L’Assurance Maladie Obligatoire (AMO) est en péril. Elle souffre d’un déséquilibre financier structurel. Les dépenses du régime d’assurance sont supérieures à ses recettes et la tendance va en s’aggravant. Les origines de ce déséquilibre sont multiples. Mais, par-dessus tout, la situation actuelle témoigne d’un déficit de gouvernance et d’une absence de leadership opérationnel fort, capable d’aligner les différents intervenants sur les mêmes objectifs, quitte à casser certaines rentes et bousculer des intérêts bien établis.
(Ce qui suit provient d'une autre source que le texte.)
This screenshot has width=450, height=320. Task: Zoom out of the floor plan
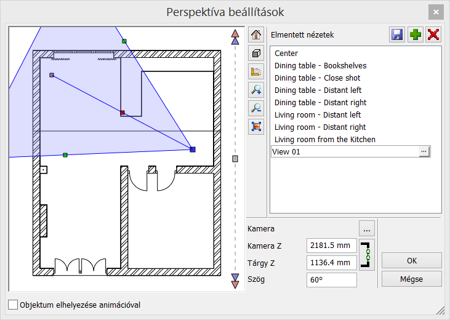point(256,108)
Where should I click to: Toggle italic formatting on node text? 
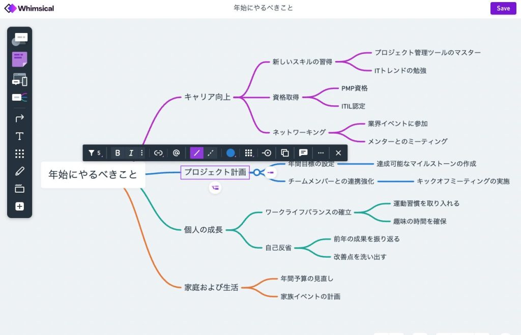(x=131, y=153)

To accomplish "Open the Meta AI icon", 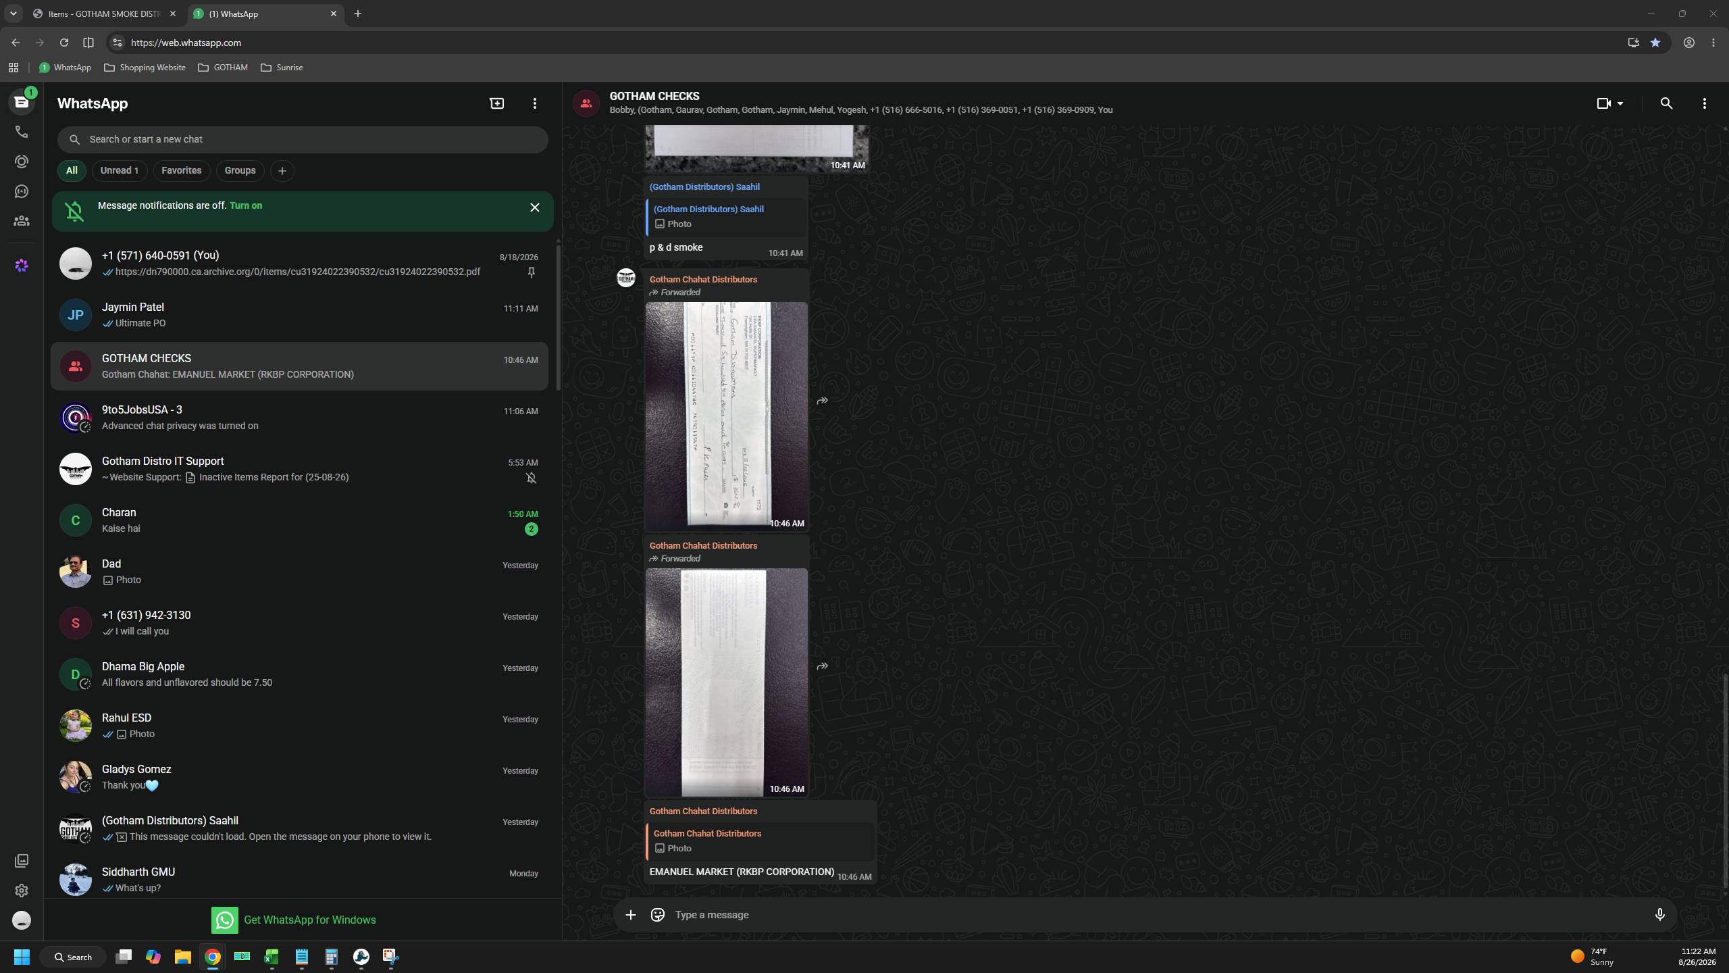I will coord(22,266).
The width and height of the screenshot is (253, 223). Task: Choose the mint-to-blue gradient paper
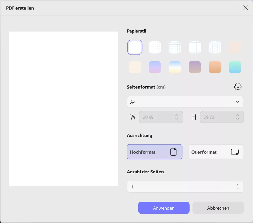[235, 67]
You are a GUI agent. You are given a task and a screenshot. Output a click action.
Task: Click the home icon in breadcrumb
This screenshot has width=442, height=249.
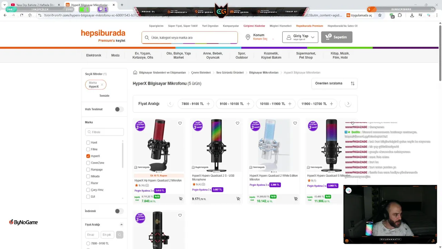(x=135, y=73)
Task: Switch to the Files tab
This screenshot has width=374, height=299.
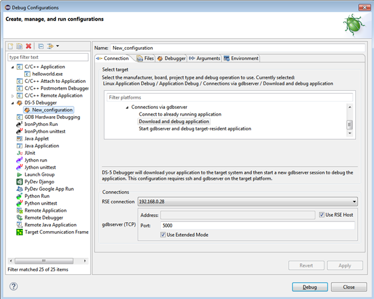Action: click(145, 58)

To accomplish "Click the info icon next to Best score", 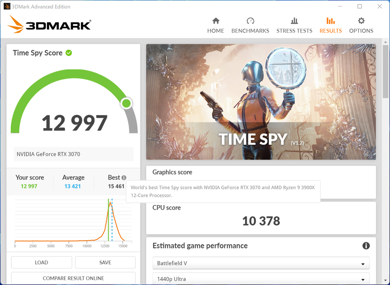I will (124, 177).
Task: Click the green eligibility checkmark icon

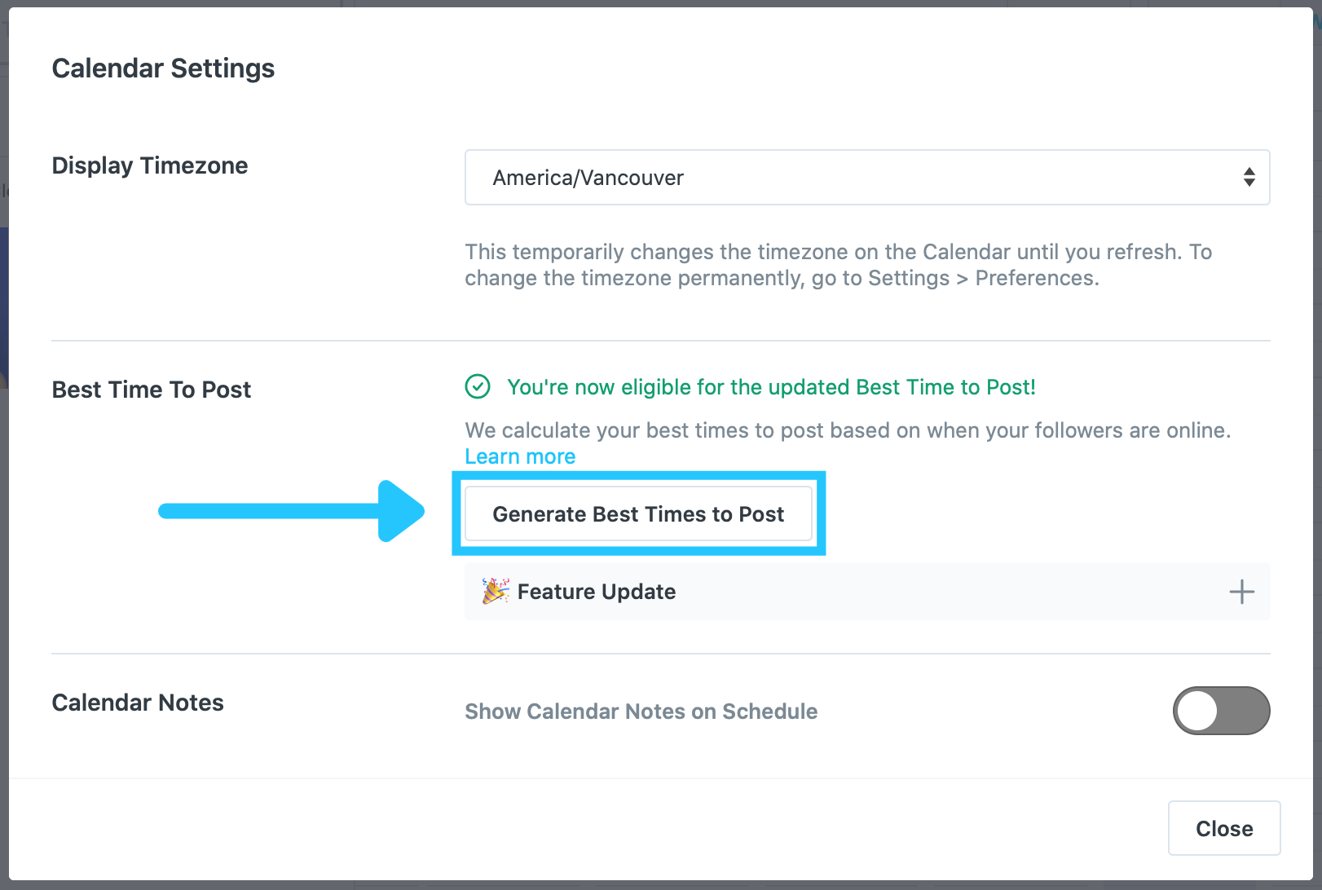Action: (478, 386)
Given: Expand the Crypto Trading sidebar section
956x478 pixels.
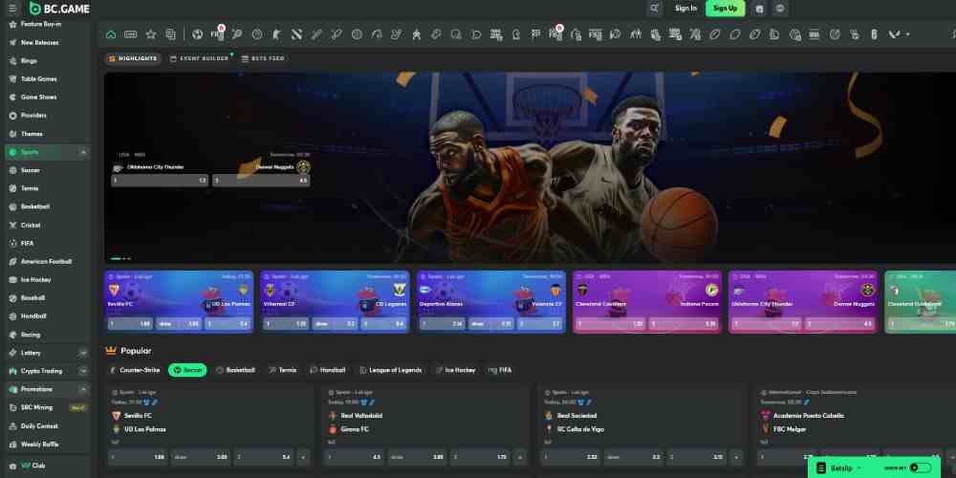Looking at the screenshot, I should tap(84, 371).
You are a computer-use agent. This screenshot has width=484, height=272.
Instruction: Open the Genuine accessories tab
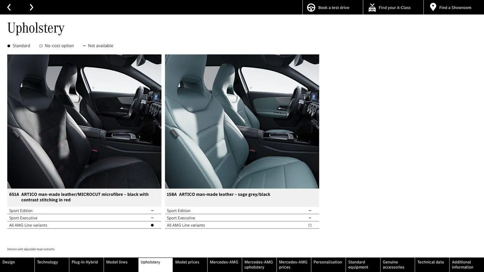393,265
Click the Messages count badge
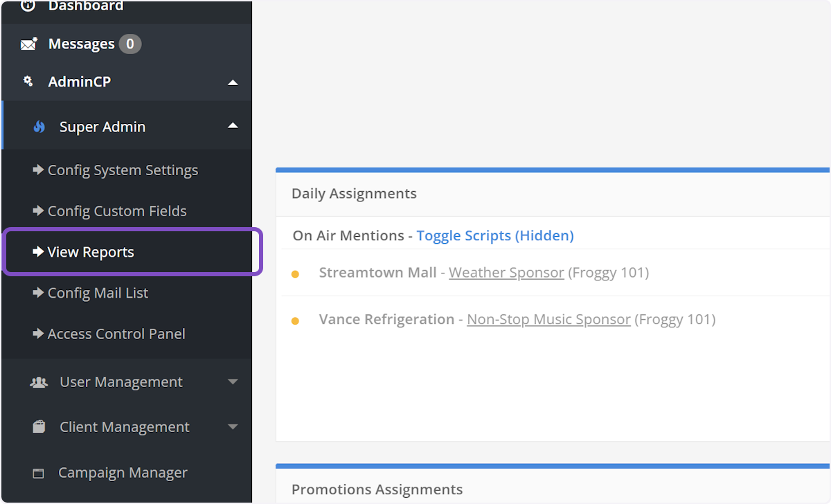 [x=129, y=44]
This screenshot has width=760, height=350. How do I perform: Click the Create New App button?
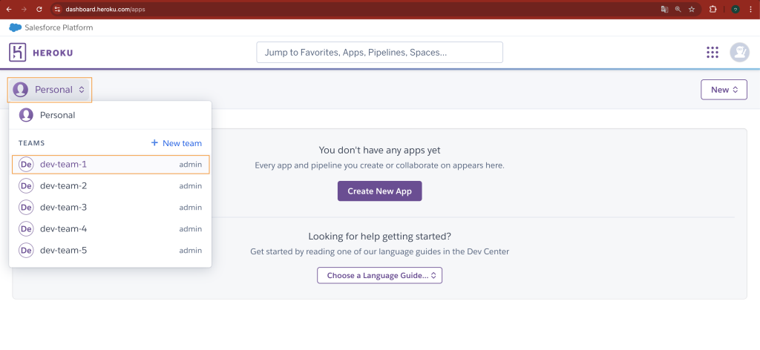coord(379,191)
“ Depuis deux décennies, rapports, études et benchmarks se sont succédé pour aboutir à la même conclusion : les médicaments vendus au Maroc sont chers”
Le cas des médicaments est emblématique de cette absence de gouvernance dont souffre l’assurance maladie. Depuis deux décennies, rapports, études et benchmarks se sont succédé pour aboutir à la même conclusion : les médicaments vendus au Maroc sont chers. Trop chers. Leurs prix peuvent baisser de 30 à 50% par simple décision gouvernementale. “Et même jusqu’à 80% pour les médicaments coûteux”, nous affirme un expert.
Pourtant, rien n’a pu convaincre le gouvernement d’agir. Selon un de nos interlocuteurs, “même s’ils ne représentent que 25 à 30% des dépenses de l’AMO, une réduction significative de leurs prix peut représenter plusieurs milliards de dirhams d’économie pour l’assurance maladie”. Les organismes gestionnaires ont produit des dizaines de benchmarks qui prouvent le scandale que représentent les prix de certains médicaments. Mais rien n’y fait. Le gouvernement reste inactif. La puissance de certains lobbys d’importateurs et de fabricants de médicaments ne peut justifier à elle seule cette situation.
“La CNOPS a, par exemple, pu identifier des cliniques privées dont les médecins avaient systématiquement recours à la pose (au prix fort) de stents actifs à des patients qui n’en avaient pas besoin”
Autre source de déficit, les prestations de soins dispensées par le secteur privé. Ces acteurs viennent compenser les défaillances du secteur public alors qu’ils sont censés compléter l’offre publique. Certes, les prestations et la gouvernance de certains opérateurs se sont beaucoup améliorées ces dernières années, mais nombreux sont ceux qui continuent de souffrir de défaillances multiples.
Le manque de transparence en est une. Le recours à des pratiques “peu orthodoxes mais surtout illégales” – pour reprendre l’expression utilisée par les acteurs du secteur – en est une autre. A titre d’exemple, la CNOPS a pu identifier des cliniques privées dont les médecins avaient systématiquement recours à la pose (au prix fort) de stents actifs (dispositif médical utilisé pour traiter les rétrécissements ou les obstructions des artères) à des patients qui n’en avaient pas besoin.
“Sans une intervention urgente du gouvernement, L’AMo risque d’aller droit dans le mur”
Face à une offre privée de plus en plus performante mais coûteuse, l’offre publique reste faible. Pourtant, l’existence d’un secteur public fort est un prérequis à la réussite de l’AMO. Sur le terrain, l’offre publique de soins reste mal répartie sur le territoire national. Elle souffre en plus d’un manque criant de médecins et d’infirmiers auquel se rajoutent des problèmes de gestion et de gouvernance. Pour certains acteurs du secteur, la politique de l’État dans le domaine de l’assurance maladie n’a pas été suffisamment réfléchie pour assurer sa pérennité, et notamment sur le volet de développement de l’offre publique.
L’AMO est aujourd’hui à une phase critique de son évolution. Sans une intervention urgente du gouvernement, cette composante essentielle de la Protection sociale universelle, voulue et soutenue par le roi, risque d’aller droit dans le mur. Gouvernance, régulation, contrôle… tout doit être revu pour assurer à ce chantier de règne la soutenabilité dans la durée. Et permettre à l’ensemble des Marocains d’accéder aux soins qu’on leur a promis et qu’ils méritent.